雨の日に、窓の外にコップを置いて雨滴を溜めている人がいる。
秋、家を出ると、しとしとと雨が降っている。昨日使った傘はまだ湿っていて、少し重たい。開くとネームベルトが撥(は)ねて顔に水がかかる。ああもう、と思いながら鞄からハンカチを取り出して顔を拭き、今度はそれを胸ポケットに仕舞う。小さく溜め息を吐いて歩き出す。
小さな庭を過ぎて道に出る。右に進んで突き当りを左に、と曲がりかけたとき、正面の家の窓から手が出てくるのが見えた。
思わず立ち止まると、革靴の音が止んだのに気付いて、その手の持ち主がこちらを見た。色の白く、細身の女性だ。彼女はこちらに少し微笑んで、すぐに手を引っ込めた。手があったところには、水色の陶器のコップがあり、窓の縁から落ちる雨を受け止めている。
それから雨の日は、つい気になってその家の窓を見てしまう。朝の通勤時間と彼女がコップを置く時間が同じなようで、時折目が合っては会釈をした。

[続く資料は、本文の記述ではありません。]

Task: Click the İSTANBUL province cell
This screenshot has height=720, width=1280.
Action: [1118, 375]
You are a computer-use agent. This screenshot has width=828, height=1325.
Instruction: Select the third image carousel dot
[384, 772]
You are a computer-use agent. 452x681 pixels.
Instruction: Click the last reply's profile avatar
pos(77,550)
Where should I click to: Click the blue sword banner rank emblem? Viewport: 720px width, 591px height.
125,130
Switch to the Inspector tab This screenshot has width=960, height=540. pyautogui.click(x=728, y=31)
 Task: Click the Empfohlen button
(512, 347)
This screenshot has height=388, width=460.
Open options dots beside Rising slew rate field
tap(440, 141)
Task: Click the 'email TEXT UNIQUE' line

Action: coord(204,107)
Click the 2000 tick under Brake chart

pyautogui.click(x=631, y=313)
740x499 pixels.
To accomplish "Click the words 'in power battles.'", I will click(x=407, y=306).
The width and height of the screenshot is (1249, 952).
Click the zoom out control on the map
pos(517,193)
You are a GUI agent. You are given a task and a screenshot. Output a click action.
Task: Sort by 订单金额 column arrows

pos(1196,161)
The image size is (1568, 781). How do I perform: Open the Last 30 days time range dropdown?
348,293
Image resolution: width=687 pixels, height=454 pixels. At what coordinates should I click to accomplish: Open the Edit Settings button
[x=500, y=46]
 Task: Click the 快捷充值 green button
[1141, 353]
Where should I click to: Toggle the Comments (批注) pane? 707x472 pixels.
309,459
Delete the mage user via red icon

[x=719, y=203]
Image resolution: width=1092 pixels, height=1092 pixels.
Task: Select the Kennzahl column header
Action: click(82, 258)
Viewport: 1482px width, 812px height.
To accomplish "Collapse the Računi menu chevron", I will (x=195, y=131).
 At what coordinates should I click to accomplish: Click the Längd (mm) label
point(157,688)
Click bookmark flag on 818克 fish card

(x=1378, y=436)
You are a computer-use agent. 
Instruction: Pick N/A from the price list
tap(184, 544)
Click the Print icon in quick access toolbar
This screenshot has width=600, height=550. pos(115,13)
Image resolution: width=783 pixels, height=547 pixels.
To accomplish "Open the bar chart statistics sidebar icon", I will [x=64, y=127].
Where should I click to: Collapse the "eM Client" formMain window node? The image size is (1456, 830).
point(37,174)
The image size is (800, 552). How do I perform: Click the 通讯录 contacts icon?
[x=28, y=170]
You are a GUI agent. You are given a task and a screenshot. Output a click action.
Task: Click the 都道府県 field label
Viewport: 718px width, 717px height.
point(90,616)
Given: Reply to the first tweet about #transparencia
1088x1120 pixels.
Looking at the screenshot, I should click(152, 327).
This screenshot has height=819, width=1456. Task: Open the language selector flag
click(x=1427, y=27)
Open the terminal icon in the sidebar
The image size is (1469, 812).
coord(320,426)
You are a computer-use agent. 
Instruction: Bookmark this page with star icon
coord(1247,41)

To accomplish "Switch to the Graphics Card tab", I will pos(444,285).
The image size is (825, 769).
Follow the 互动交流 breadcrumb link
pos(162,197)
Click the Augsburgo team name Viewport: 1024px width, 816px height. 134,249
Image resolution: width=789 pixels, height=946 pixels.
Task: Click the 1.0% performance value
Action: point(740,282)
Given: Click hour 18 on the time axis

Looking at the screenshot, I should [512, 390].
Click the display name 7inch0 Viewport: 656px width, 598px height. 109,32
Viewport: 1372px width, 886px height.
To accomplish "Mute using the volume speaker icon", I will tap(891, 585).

ある日曜日、買い物帰りに雨が降り出し、慌てて走って家に向かう途中で洗濯物を取り込む彼女と目が合った。お互いに「あっ」と声を出してしまって、私は足を止めた。
「あの、よろしければ、雨宿りしてってください」
「ああ、……ではお言葉に甘えて」
入ると、うっすらラベンダーの香りが漂っている。勧められるがままに木の椅子に座り、出された紅茶を飲む。
「すこし昔話、聞いていただけますか」
「ええ」
彼女はおもむろに語り出した。
「私ね、息子がいたんです。二十五で産んで、二人で育てて、五年前に結婚して家を出ていきました。きれいな娘さんをもらって、それはそれは幸せそうで。……でも、その一年後に、新婚旅行中に事故に遭ってしまったんです。それで、近くで見てた人がね、ぐったりした息子の目から涙が流れるのと一緒に雨が降り出したって、教えてくださったんです。だからそれ以来、雨はね、息子の涙だと思って、勿体なくて、……溜めたのを、晴れた日に庭の花にあげるんです。とってもきれいな花が咲くんですよ」
秋の雨は、静かに、静かに降り続いている。庭に色とりどりのコスモスが咲いていたのを、思い出している。